EXERCISE 1: From the character questionnaire, give again the passage starting with "(Try to give" and going on through "of options here.)".
EXERCISE 2: In the character questionnaire, when is the Vocation section required?

SOURCE EXTRACT:
......
View on relationships:

(Try to give an explanation for these views, if possible. Take your time.

There are people who adore solitude and think of relationships as prisons, and sometimes there are extremely dependent people who always need someone by their side. There are all kinds of options here.)

Sexual orientation:

There is a whole spectrum between straight and gay, and I have characters in many of those spots. Knowing the difference between bi-curiousness, heteroflexibility and bisexuality – and knowing which characters are in each group – makes a huge difference when you’re writing about their sexualities. If not straight, is your character in the closet? If yes, why? If not, how did he/she come out?

Past relationships (optional):

(Optional…and awkward) How does he/she view sexual experiences?  What is the importance of sex for this character? This can range anywhere from waiting until marriage, to thinking it isn’t a big deal, to having a severe aversion towards everything about it:

Are they a social person? Explain:

 (Remember. There is such thing as “social introverts”, as well as “antisocial extroverts”. You must be somewhat familiar with the spectrum of different personalities before making a decision here.)

How important are friends to them?

Who are their most salient friends? Write a little bit about how they met, the things they went through, and what made them become so close.And if necessary, what tore their friendship apart:

(Note: “Salient”=most important/most noticeable.)

(Specify please. Which friends are most prominent? Perhaps the oldest, the closest, the one(s) who never left, maybe even the controversial friend that disappeared from your characters life, but remains missed regardless?)

Vocation *

This section is required if your character has a career.
......
DATASET EXTRACT:
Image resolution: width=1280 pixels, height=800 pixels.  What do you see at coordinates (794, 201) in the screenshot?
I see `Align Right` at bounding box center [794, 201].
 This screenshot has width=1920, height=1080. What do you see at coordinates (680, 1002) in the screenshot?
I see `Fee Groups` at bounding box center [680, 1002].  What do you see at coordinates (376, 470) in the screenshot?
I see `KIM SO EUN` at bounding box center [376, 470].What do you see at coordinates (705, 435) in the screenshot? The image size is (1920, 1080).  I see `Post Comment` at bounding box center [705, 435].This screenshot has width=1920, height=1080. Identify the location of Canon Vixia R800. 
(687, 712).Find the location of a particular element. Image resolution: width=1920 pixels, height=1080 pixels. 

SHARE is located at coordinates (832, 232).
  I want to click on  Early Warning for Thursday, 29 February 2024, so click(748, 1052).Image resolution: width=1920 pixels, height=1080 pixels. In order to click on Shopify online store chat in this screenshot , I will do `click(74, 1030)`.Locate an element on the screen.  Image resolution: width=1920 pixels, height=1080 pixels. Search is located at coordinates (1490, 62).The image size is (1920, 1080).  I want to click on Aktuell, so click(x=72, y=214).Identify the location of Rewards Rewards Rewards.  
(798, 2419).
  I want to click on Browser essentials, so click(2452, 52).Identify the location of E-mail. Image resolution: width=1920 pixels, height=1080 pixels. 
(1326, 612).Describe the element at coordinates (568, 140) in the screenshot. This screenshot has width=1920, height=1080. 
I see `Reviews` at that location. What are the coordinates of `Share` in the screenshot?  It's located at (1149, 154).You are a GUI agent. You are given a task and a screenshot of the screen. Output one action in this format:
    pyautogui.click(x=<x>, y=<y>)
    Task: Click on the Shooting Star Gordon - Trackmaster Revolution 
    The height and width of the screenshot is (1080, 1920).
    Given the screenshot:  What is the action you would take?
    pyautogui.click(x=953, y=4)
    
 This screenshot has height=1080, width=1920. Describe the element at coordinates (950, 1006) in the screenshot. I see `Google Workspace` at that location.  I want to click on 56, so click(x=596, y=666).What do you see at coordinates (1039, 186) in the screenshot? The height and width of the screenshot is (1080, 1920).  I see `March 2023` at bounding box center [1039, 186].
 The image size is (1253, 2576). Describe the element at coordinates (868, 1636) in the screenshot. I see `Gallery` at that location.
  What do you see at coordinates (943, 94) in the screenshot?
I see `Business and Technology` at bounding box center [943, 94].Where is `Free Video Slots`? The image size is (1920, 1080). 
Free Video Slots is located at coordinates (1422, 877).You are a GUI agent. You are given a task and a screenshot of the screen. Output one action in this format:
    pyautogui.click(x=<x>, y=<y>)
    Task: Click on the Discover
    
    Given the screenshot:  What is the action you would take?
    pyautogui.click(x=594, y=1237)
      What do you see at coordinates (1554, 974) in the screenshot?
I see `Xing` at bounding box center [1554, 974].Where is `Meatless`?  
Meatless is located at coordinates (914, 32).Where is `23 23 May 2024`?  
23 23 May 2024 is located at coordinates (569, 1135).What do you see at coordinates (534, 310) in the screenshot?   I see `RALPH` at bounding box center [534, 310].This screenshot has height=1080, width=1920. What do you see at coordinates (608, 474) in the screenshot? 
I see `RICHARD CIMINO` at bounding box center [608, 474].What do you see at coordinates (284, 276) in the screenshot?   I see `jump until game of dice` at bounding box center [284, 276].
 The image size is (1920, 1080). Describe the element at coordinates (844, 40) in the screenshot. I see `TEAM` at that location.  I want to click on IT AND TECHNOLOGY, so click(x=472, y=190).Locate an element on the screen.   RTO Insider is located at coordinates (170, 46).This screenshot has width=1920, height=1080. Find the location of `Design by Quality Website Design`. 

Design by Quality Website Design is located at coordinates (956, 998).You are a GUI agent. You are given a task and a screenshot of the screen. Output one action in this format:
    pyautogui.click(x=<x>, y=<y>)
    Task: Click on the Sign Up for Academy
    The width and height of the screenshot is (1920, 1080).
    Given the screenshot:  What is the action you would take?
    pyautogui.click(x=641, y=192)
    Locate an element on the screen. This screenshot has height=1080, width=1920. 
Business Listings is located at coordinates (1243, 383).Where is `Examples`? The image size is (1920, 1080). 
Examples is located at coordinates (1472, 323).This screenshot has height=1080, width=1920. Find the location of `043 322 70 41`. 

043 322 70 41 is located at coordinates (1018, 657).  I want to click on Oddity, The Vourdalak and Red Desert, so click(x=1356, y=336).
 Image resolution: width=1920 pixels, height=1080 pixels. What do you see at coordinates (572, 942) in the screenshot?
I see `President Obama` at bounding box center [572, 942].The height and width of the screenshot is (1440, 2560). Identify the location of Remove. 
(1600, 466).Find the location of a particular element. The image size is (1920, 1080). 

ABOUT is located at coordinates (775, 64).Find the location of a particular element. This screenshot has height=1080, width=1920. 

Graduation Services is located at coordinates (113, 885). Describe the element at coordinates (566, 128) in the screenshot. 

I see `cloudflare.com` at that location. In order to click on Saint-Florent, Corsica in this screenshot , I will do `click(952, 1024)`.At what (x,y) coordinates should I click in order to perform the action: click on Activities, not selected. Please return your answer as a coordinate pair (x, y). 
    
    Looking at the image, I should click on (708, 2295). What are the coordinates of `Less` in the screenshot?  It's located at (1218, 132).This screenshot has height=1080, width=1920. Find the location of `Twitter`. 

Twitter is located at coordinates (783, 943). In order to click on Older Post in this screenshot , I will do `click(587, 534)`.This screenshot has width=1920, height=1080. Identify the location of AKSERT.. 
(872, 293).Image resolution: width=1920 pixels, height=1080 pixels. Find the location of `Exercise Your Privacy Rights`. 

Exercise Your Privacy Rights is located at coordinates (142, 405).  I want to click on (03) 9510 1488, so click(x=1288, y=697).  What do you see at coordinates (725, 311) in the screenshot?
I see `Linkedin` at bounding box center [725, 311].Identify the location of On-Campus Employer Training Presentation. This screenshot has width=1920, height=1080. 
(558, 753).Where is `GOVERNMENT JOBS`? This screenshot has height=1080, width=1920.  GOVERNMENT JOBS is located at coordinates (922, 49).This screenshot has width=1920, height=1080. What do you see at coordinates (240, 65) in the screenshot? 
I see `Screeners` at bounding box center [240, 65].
......
WRITTEN REPLY 1:
(Try to give an explanation for these views, if possible. Take your time.

There are people who adore solitude and think of relationships as prisons, and sometimes there are extremely dependent people who always need someone by their side. There are all kinds of options here.)

WRITTEN REPLY 2: It is required if the character has a career.